DATA FOR ANALYSIS |
......
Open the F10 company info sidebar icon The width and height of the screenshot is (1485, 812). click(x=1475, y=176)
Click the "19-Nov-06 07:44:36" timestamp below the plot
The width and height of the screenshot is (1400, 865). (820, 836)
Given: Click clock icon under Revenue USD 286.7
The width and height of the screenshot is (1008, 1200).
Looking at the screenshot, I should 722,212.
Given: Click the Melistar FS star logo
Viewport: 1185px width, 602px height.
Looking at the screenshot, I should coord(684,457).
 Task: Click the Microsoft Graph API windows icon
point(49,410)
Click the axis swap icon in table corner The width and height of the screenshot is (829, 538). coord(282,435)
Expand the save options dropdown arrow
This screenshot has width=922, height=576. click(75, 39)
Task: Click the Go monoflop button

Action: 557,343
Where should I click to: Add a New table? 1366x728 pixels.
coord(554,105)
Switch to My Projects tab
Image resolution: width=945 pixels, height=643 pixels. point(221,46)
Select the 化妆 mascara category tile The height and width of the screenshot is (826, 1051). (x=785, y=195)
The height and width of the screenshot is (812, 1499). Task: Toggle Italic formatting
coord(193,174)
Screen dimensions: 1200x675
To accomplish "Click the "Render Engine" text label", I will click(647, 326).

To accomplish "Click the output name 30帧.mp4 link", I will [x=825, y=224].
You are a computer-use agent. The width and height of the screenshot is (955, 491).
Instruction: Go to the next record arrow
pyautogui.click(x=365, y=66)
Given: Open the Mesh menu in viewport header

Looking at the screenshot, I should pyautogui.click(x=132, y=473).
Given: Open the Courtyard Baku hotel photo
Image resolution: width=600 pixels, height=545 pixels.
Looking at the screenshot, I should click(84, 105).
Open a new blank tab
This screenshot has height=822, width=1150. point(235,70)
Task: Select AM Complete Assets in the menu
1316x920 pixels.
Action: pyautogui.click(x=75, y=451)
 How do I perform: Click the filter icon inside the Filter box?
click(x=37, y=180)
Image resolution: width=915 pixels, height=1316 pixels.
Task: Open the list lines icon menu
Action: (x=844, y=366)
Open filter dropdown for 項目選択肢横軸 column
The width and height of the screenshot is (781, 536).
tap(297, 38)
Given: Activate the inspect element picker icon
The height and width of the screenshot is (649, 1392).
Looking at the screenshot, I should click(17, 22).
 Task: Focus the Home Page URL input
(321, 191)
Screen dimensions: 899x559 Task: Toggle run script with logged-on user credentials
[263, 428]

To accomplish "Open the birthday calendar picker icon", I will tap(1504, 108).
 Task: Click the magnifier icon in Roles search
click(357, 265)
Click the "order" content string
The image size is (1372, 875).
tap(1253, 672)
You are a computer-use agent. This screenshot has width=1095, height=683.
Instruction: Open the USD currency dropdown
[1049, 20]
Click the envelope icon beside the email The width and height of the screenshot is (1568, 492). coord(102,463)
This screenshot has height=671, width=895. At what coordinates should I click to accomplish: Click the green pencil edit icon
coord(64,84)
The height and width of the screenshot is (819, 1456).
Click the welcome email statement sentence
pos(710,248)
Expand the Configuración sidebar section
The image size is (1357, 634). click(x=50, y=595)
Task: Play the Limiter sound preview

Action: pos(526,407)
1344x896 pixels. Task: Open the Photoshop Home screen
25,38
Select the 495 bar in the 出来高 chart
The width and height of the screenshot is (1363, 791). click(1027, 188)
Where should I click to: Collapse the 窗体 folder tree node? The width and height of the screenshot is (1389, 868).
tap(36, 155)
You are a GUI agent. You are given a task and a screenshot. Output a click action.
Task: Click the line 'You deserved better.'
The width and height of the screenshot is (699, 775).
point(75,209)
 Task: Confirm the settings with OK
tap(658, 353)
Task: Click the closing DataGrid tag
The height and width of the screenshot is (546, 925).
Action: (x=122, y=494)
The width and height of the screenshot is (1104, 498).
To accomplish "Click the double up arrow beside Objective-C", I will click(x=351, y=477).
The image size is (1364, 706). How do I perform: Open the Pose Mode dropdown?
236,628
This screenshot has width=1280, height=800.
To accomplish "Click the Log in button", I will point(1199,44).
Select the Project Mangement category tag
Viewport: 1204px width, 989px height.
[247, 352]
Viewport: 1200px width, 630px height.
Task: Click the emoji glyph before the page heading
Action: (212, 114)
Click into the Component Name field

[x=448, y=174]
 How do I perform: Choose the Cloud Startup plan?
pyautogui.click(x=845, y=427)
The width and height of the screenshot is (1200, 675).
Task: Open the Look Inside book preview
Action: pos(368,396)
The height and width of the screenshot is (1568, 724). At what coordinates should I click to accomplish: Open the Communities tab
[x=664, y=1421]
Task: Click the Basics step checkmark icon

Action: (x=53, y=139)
......
ACTIVITY |
Out of the data above, set down the lines from the one with "The width and height of the screenshot is (699, 775)." to the one with "This screenshot has width=1280, height=800.", both included, exactly as written and with no additions.

ANSWER BOX |
The width and height of the screenshot is (699, 775).
point(75,209)
 Task: Confirm the settings with OK
tap(658, 353)
Task: Click the closing DataGrid tag
The height and width of the screenshot is (546, 925).
Action: (x=122, y=494)
The width and height of the screenshot is (1104, 498).
To accomplish "Click the double up arrow beside Objective-C", I will click(x=351, y=477).
The image size is (1364, 706). How do I perform: Open the Pose Mode dropdown?
236,628
This screenshot has width=1280, height=800.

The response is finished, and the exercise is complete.